Alıntı Metin:
İnsan Hakları ve Demokrasi Haftası dolayısıyla oluşturulan etkinlikler devam ediyor. Yoğun hak ihlallerinin yaşandığı bir süreçten geçiyoruz. Haktan, hukuktan söz edenlerin hain sayıldığı, işten atıldığı, gözaltına alınıp cezalandırıldığı bu süreçte Bu haftanın içerdiği anlam daha bir önem kazanıyor.
***
Başta yaşam hakkı olmak üzere bir ihlaller ülkesi haline dönüştü Türkiye. İhlaller sayfalara, kitaplara, raporlara sığmıyor artık. Gelinen bu noktada toplum kutuplaştırıldı, OHAL rejimi kalıcılaştı, hak ihaleleri katlanarak arttı. Kanun Hükmünde Kararname’lerle 130 bini aşkın kamu personeli ve akademisyen ihraç edildi. 160 basın-yayın organı süresiz olarak kapatılarak mal varlıklarına el konuldu. Onlarca gazeteci tutuklandı, yine onlarcası hakkında soruşturma ve davalar açıldı,
Bu davalarda sırf mesleklerini yaptıkları için gazetecilere hapis cezaları verildi. İfade ve örgütlenme hürriyeti, Valilikler ve Kaymakamlıklarca alınan yasaklama kararlarıyla bir bütün olarak baskı altına alındı. İnsan hakları, hukuk, çocuk, kadın, yoksullukla mücadele odaklı hak savunuculuğu faaliyetleri yürüten yüzlerce dernek ve vakıf, haklarında hiç soruşturma bulunmaksızın soyut gerekçelerle kapatıldı.

Sağlanan Veriler:
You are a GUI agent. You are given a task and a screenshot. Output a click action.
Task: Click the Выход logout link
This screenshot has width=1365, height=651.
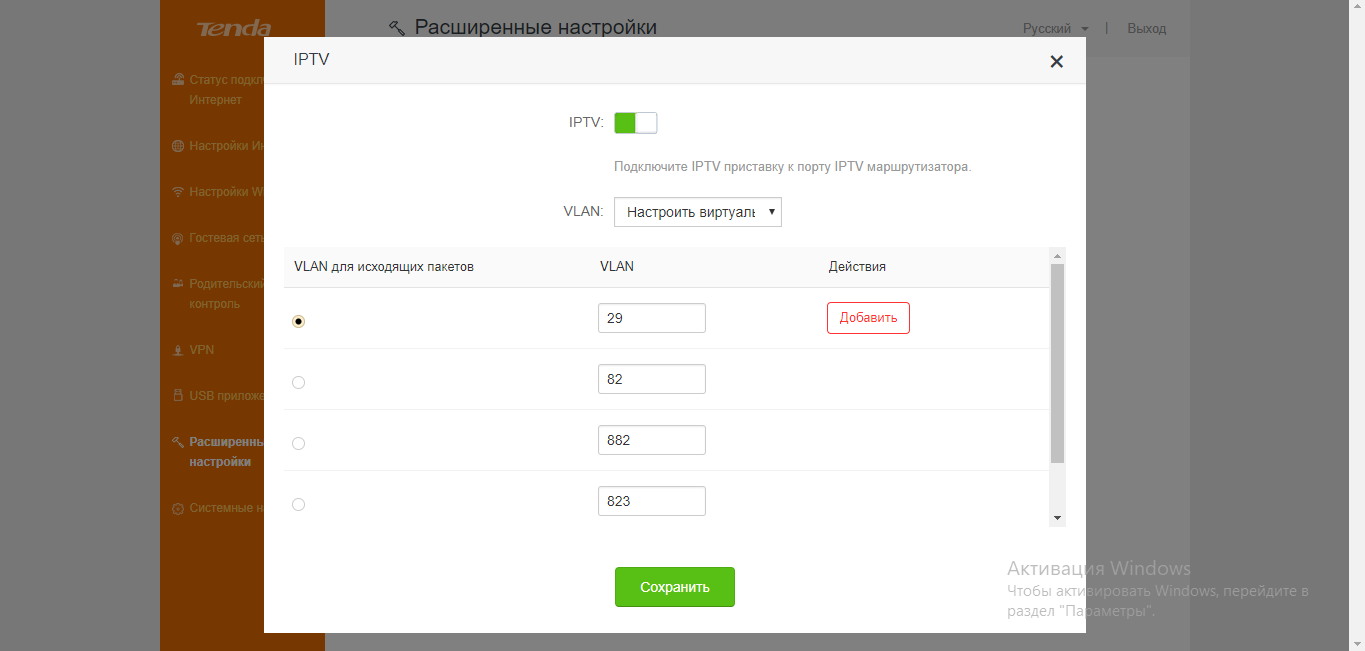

İstenenler:
Türkiye'deki insan hakları ihlallerini anlatan metni, son cümlesinin ardından gelecek bölümü yazarak sürdürün.

Alıştırma Sonucu:
96 belediyeye kayyum atandı, Belediye eş başkanları kayyum atamaları sonrası tutuklandı. Genel Eş başkanları da dâhil olmak üzere 15 milletvekili tutuklandı. HDP’li vekillerin vekilliği düşürülürken, kimi vekillere çeşitli hapis cezaları verildi.
AİHM ve AYM’nin vermiş olduğu ihlal kararlarına rağmen siyasilerin yapmış oldukları açıklamalar ile mahkemelerin bağımsız karar verme yetkisi tamamen ortadan kaldırıldı. Yakın tarihte AİHM’in, HDP’nin önceki eş genel başkanı Selahattin Demirtaş hakkında vermiş olduğu ihlal kararına uyulmadı.
OHAL ilanı ve uygulama süreciyle paralellik gösteren hapishane ihlalleri, hak kısıtlamaları devam ediyor. Ülkenin karanlık dönemlerinde çocuklarını kaybeden ve onlardan bir daha da haber alamayan Cumartesi Anneleri ve Barış Anneleri’nin yürütmüş olduğu adalet ve hakikat, geçmişle yüzleşme mücadelesi de siyasi iktidar tarafından engelleniyor.
Bütün bu ihlaller 10-17 Aralık İnsan Hakları Haftası nedeniyle değişik kurumlarca yayınlanan raporlarlarla kayır altına alınmış bilgiler.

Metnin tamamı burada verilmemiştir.